Write out again every row from the one containing "Цифровые системы видеоконтроля (53, 1023)" down to the one containing "Мои платёжные квитанции (107, 2513)", both ends included and no others, keeping each row's text but scaling every coordinate by 0.55 and rounding to whole numbers, with halves rounded up.

§ Entries on locating words and elements:

—————

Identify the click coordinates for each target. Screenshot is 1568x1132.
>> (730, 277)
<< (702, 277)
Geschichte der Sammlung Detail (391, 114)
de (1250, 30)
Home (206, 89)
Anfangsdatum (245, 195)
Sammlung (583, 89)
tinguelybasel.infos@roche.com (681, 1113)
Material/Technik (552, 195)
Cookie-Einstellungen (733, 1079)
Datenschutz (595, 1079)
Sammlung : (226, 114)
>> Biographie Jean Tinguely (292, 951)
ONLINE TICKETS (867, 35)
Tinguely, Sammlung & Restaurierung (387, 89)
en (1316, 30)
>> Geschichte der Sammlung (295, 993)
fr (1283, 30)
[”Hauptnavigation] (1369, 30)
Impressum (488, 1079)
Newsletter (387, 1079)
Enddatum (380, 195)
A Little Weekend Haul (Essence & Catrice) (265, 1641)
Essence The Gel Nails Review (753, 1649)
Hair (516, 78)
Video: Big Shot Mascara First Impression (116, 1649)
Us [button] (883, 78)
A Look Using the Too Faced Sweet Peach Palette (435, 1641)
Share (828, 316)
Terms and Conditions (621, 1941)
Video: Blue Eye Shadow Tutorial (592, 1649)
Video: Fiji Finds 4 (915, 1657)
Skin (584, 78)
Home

—————

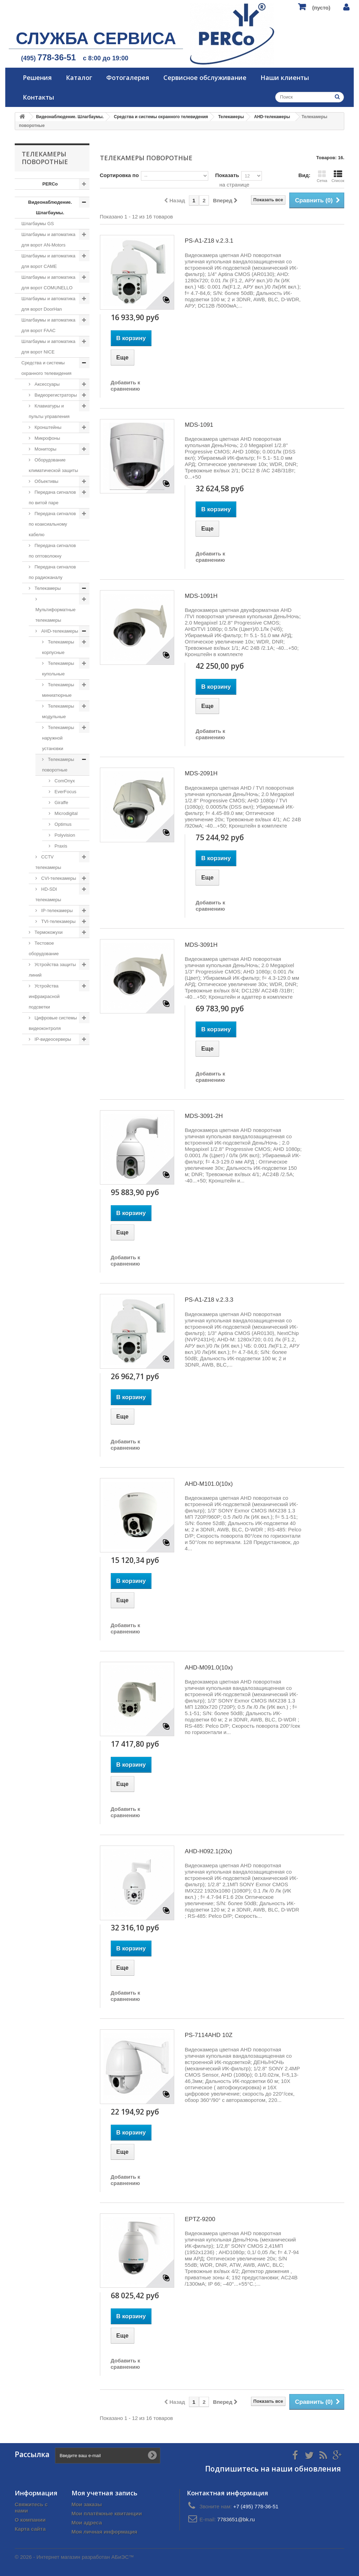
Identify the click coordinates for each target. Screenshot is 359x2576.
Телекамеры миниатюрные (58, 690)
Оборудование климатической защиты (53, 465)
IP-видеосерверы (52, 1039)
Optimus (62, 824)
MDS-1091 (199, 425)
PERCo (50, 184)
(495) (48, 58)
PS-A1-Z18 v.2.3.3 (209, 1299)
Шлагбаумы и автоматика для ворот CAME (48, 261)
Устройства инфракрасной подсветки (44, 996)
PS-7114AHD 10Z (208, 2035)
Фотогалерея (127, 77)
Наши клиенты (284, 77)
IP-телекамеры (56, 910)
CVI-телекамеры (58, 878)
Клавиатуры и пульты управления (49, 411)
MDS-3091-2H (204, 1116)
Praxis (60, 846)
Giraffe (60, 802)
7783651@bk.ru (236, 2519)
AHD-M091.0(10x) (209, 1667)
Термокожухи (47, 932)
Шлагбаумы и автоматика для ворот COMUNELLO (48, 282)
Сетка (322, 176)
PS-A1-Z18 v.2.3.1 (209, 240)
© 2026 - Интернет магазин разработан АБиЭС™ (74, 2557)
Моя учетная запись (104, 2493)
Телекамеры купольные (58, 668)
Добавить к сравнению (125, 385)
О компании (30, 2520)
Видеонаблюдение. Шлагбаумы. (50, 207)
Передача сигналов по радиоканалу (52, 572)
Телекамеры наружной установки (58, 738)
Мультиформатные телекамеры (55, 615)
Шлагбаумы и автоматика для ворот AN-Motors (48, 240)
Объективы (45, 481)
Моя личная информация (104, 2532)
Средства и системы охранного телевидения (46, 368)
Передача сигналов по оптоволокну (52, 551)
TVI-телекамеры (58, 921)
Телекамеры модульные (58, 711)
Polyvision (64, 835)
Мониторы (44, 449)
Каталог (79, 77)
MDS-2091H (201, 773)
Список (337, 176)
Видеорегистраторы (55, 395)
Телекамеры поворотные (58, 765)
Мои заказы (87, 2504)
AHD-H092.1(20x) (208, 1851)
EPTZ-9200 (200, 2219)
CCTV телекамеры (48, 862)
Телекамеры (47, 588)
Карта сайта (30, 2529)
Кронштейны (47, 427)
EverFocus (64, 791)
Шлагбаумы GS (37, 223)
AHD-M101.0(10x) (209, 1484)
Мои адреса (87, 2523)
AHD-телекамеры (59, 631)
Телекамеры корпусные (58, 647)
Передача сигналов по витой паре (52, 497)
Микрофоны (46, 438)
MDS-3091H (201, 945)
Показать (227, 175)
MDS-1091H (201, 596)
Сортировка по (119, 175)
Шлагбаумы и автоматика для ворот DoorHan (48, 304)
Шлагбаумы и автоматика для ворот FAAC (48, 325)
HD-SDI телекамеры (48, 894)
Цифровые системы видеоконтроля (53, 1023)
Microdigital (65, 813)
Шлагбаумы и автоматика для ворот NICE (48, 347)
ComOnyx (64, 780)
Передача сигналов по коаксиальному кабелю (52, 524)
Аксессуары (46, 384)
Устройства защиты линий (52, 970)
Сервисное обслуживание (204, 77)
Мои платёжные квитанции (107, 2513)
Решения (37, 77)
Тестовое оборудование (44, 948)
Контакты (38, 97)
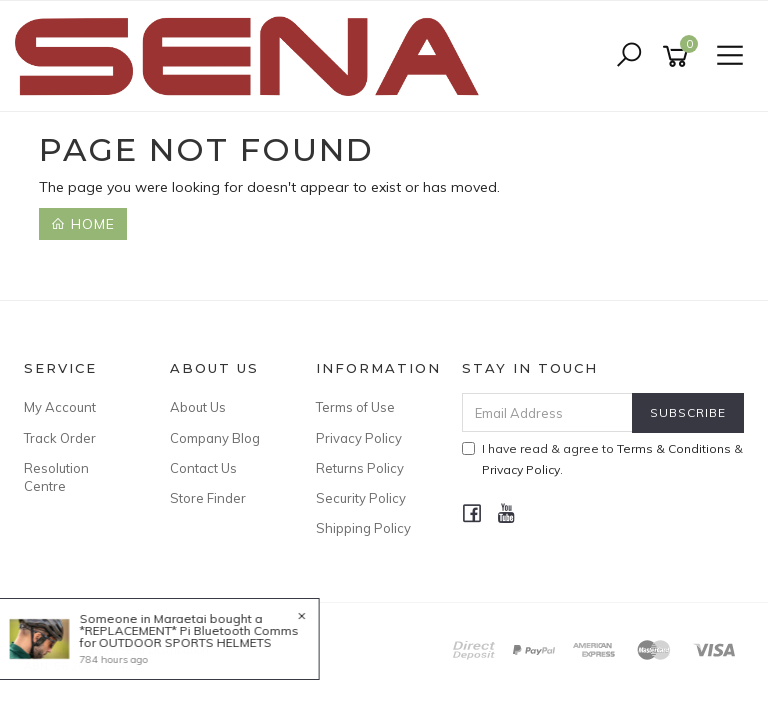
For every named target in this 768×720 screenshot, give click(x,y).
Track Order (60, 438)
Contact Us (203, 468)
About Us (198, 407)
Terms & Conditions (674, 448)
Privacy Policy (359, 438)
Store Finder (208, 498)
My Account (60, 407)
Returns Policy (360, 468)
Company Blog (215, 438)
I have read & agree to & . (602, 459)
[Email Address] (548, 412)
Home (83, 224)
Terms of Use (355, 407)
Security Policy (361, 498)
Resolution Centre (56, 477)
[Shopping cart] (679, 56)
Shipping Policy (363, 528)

—————

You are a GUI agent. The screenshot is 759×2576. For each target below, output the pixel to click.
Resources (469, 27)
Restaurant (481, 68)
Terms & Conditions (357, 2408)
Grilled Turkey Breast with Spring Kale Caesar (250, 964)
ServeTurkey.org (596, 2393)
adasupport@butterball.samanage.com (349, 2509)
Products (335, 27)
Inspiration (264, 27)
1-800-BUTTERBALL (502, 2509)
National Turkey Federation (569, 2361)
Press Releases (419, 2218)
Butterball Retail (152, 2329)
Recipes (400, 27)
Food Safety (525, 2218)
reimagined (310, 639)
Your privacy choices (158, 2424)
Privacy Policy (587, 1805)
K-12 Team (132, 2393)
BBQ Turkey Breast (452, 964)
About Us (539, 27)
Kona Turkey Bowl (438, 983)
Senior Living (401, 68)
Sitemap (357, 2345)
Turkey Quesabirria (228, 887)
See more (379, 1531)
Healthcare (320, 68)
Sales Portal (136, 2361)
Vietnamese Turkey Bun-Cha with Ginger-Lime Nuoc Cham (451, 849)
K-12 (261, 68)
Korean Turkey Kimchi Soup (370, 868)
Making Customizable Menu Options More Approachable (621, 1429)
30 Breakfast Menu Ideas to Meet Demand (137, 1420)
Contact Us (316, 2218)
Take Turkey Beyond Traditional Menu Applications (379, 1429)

—————

§ The completed task:
Цифровые системы видеоконтроля (29, 563)
Microdigital (36, 447)
Шлагбаумы и автоматика для ворот NICE (26, 191)
ComOnyx (35, 429)
Передача сигналов по коаксиальному кабелю (29, 288)
Аксессуары (25, 211)
Устройства защиты линий (29, 534)
Сервисное обслуживание (112, 42)
Мои платёжные квитанции (59, 1382)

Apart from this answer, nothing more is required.